**EXERCISE BRIEF**: Please reproduce the forum thread below about oil darkening an end grain cutting board word for word, in full.

**TEXT PASSAGE**:
==*==

The butcher block conditioner is a mix of wax and oil. The oil part will darken the woods.

End grain purpleheart becomes very dark with oil. Padauk may be dark, and will get darker with exposure to UV.

A thread some months back on end grain boards and oil vs wax by TomC who did not like how dark the wood became with oil.

TomC stripped back to bare wood and then applied beeswax which did not make the wood as dark.

You can try cleaning off with solvent, but I expect you will also need to sand to expose fresh wood.

http://www.woodworkingtalk.com/f2/end-zgrain-cutting-boards-51699/


----------



## Lupus (Sep 4, 2011)

Well that stinks! I love the way it looked before the oil. Guess I will stay away from dark wood next time. Thanks for the info


----------



## Hammer1 (Aug 1, 2010)

Probably should have had a lighter color between the purple heart and padauk. The darkness the oil imparted will fade fairly quickly and not be so obvious.


----------



## Quickstep (Apr 10, 2012)

First and foremost, I think it looks great as it is. I know you wanted more contrast between the padauk and the purpleheart, but there's lots of other contrasting pieces in there to add interest and the purpleheart and padauk may very well change in time anyway. I think you could get the old finish out by repeatedly washing it down with naphtha, but keep in mind that the naphtha will be getting into the pores you're trying to get the oil/conditioner out of. If you're planning to use it for actual food preparation, that's not good. Also, naphtha is very flammable, so be careful if you decide to use it.


----------



## ryan50hrl (Jun 30, 2012)

I would not use any solvents on it....even if you don't plan on cutting on it, some day someone else might. 

I for one think it looks great.


----------



## Manuka Jock (Jun 27, 2011)

==*==

**DATA LINES**:
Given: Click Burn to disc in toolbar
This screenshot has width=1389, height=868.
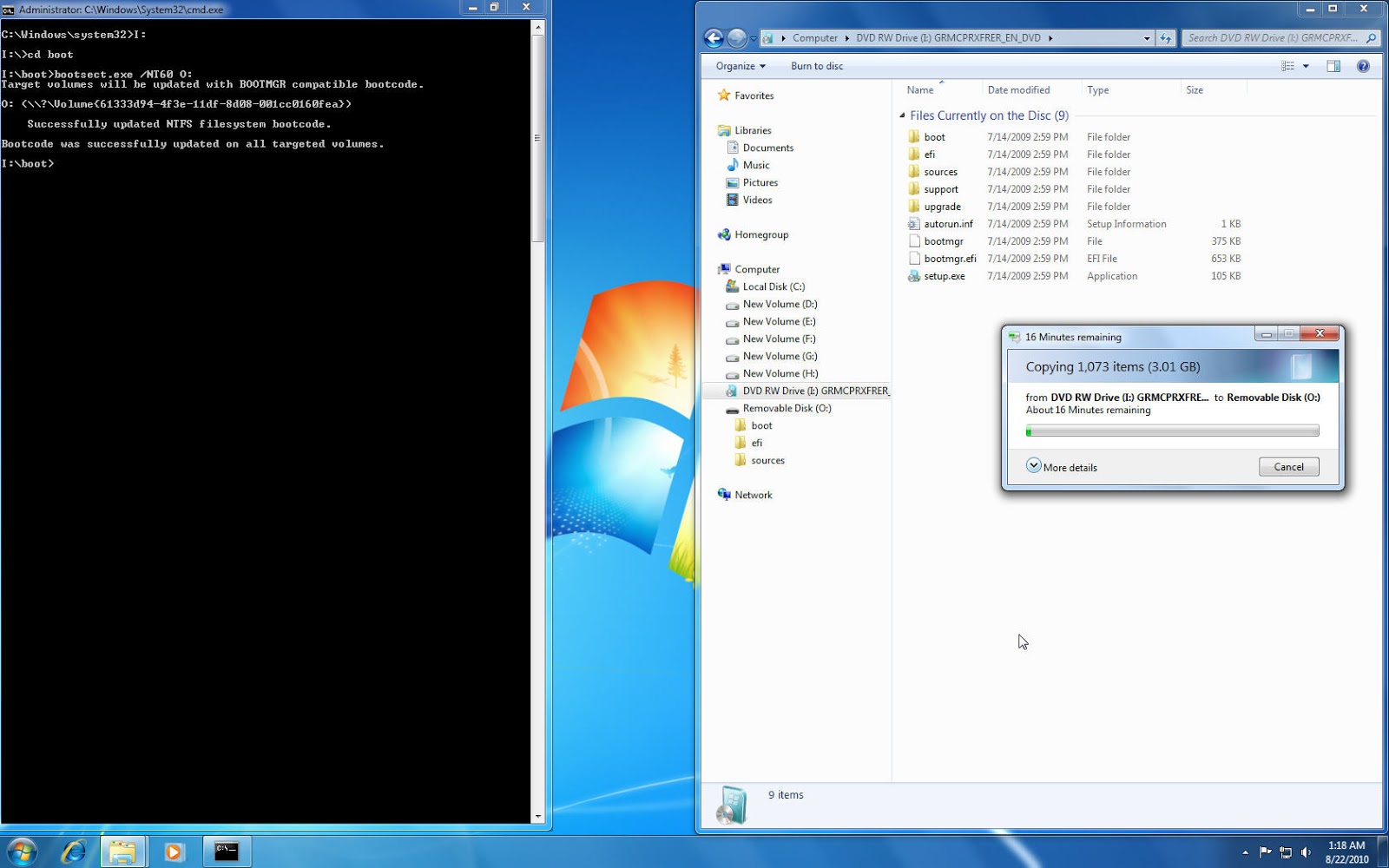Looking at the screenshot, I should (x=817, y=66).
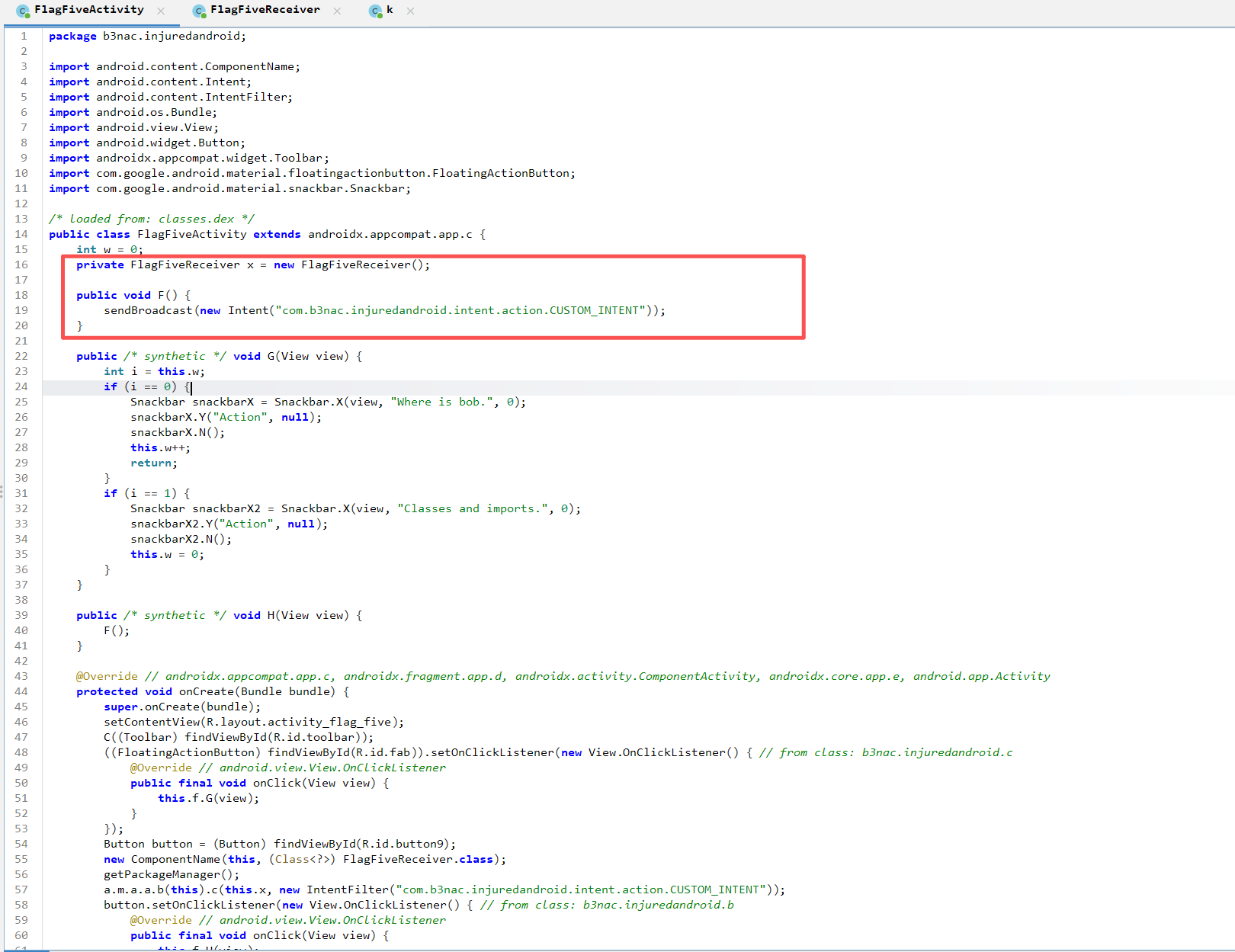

==*==

**REPLY TO THE EXERCISE**:
The butcher block conditioner is a mix of wax and oil. The oil part will darken the woods.

End grain purpleheart becomes very dark with oil. Padauk may be dark, and will get darker with exposure to UV.

A thread some months back on end grain boards and oil vs wax by TomC who did not like how dark the wood became with oil.

TomC stripped back to bare wood and then applied beeswax which did not make the wood as dark.

You can try cleaning off with solvent, but I expect you will also need to sand to expose fresh wood.

http://www.woodworkingtalk.com/f2/end-zgrain-cutting-boards-51699/


----------



## Lupus (Sep 4, 2011)

Well that stinks! I love the way it looked before the oil. Guess I will stay away from dark wood next time. Thanks for the info


----------



## Hammer1 (Aug 1, 2010)

Probably should have had a lighter color between the purple heart and padauk. The darkness the oil imparted will fade fairly quickly and not be so obvious.


----------



## Quickstep (Apr 10, 2012)

First and foremost, I think it looks great as it is. I know you wanted more contrast between the padauk and the purpleheart, but there's lots of other contrasting pieces in there to add interest and the purpleheart and padauk may very well change in time anyway. I think you could get the old finish out by repeatedly washing it down with naphtha, but keep in mind that the naphtha will be getting into the pores you're trying to get the oil/conditioner out of. If you're planning to use it for actual food preparation, that's not good. Also, naphtha is very flammable, so be careful if you decide to use it.


----------



## ryan50hrl (Jun 30, 2012)

I would not use any solvents on it....even if you don't plan on cutting on it, some day someone else might. 

I for one think it looks great.


----------



## Manuka Jock (Jun 27, 2011)